Menurut Suryadi, dosen dan peneliti di Universitas Leiden Belanda yang menyempurnakan terjemahan buku ini menyebutkan, pertemuan antara Boelhouwer dengan Tuanku Imam kemungkinan terjadi saat terjadi negosiasi dengan Letnan Kolonel Elout.
Suryadi yang ikut memberikan kata pengantar pada terjemahan itu mengungkapkan, negosiasi pada Juni 1834 itu terjadi dalam rangka membicarakan cara-cara terbaik untuk mengakhiri perang yang sudah banyak memakan korban.
Secara rinci Boelhouwer menyebutkan bahwa Tuanku Imam Bonjol adalah seorang yang memiliki wajah sangat mencolok dengan jenggot terjuntai hingga ke dada. Tidak hanya itu, sosok Tuanku Imam juga disebutkan memiliki mata yang tajam.

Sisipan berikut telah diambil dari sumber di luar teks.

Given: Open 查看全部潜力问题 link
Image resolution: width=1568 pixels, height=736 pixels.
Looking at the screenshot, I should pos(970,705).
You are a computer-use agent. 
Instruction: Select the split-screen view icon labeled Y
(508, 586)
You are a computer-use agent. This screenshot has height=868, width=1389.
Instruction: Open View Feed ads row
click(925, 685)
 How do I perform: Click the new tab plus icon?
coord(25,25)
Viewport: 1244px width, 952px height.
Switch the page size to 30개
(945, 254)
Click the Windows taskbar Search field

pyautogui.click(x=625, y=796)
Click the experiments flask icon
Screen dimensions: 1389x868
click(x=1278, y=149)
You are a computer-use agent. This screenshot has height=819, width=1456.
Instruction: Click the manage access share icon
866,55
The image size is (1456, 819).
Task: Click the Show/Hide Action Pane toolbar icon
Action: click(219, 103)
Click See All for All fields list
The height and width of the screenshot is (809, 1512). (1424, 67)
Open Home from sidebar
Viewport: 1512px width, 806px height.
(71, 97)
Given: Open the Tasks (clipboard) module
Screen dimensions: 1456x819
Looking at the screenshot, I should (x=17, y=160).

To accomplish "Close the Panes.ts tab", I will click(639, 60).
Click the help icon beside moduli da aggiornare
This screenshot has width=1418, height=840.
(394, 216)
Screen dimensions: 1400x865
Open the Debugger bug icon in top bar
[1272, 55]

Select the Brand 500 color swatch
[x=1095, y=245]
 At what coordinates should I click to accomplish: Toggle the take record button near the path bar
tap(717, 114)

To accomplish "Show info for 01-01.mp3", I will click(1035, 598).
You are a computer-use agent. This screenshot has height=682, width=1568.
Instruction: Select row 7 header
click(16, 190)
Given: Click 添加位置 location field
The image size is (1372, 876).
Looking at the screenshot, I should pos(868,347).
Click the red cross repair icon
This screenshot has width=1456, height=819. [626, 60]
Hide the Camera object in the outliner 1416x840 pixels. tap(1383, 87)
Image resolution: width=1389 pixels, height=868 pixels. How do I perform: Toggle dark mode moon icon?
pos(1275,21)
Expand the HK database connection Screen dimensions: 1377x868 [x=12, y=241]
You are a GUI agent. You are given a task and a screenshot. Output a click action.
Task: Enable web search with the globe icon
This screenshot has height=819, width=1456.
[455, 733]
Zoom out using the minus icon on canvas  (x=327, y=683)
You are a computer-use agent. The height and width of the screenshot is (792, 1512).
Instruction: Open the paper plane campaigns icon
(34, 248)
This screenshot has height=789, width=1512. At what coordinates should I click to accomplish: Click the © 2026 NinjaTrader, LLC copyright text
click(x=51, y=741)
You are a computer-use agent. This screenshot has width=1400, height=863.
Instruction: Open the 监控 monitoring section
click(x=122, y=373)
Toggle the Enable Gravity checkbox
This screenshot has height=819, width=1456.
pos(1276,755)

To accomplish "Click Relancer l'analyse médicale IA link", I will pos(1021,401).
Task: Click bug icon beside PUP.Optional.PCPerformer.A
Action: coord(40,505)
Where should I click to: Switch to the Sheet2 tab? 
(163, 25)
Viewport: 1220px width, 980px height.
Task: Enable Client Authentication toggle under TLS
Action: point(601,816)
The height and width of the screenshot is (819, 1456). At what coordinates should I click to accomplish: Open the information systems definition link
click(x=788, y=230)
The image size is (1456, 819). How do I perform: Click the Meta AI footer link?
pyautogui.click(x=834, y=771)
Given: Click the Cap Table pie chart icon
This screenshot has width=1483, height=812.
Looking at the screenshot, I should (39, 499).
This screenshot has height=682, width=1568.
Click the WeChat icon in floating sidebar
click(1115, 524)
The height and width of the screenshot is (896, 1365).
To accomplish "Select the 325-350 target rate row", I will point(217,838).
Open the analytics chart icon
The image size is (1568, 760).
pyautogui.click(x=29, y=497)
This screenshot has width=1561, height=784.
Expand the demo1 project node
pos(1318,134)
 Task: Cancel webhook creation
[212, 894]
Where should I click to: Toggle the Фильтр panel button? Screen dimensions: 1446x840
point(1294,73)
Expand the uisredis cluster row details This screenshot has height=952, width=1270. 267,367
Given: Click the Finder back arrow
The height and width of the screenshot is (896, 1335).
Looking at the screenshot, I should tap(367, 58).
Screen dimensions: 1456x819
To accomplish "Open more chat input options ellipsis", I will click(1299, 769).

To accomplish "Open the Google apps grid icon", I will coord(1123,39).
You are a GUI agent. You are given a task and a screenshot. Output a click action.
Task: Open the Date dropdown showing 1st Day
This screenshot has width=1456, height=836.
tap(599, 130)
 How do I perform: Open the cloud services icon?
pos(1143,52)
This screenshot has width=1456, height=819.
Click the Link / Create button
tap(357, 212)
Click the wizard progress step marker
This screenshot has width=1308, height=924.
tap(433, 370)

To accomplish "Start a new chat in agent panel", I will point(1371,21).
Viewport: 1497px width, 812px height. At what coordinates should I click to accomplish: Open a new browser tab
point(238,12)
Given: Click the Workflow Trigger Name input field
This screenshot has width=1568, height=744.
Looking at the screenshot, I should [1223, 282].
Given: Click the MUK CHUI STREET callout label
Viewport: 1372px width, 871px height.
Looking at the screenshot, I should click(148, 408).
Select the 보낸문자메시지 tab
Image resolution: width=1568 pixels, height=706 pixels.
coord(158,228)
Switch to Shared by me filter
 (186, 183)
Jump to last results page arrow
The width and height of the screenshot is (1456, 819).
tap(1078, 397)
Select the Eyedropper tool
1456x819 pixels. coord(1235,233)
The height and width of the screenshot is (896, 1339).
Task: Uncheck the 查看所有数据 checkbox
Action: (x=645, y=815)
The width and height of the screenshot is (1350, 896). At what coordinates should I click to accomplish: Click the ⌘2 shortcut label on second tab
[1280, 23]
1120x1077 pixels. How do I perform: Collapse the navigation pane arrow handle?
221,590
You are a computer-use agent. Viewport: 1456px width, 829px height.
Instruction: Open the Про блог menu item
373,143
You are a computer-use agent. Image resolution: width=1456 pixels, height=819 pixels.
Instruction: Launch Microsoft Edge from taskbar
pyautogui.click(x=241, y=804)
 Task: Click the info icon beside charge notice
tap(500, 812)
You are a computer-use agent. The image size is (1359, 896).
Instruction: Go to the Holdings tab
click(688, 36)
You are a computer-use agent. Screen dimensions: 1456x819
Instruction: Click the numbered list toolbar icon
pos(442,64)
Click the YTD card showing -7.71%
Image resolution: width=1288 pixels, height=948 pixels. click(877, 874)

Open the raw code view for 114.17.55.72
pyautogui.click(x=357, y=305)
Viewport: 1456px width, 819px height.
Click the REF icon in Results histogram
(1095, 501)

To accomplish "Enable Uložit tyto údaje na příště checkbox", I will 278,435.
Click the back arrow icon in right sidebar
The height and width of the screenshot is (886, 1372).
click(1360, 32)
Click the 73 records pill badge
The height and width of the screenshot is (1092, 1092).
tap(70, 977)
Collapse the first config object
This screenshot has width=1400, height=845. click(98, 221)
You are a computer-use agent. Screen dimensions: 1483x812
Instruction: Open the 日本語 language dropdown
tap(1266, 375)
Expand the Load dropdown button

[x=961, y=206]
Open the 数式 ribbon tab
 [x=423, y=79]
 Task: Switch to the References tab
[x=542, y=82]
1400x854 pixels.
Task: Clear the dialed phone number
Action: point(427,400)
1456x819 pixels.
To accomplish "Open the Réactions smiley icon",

Negosiasi itu berawal dari terdesaknya Tuanku Imam bersama tokoh lain, Tuanku Muda dalam perperangan melawan Belanda sehingga akhirnya mereka menyingkir. Sekali pun demikian, Letnan Kolonel dan Residen begitu menyadari bahwa pengaruh pemimpin-pemimpin Padri yang menyingkir itu masih besar sehingga diperlukan sebuah negosiasi.(SR)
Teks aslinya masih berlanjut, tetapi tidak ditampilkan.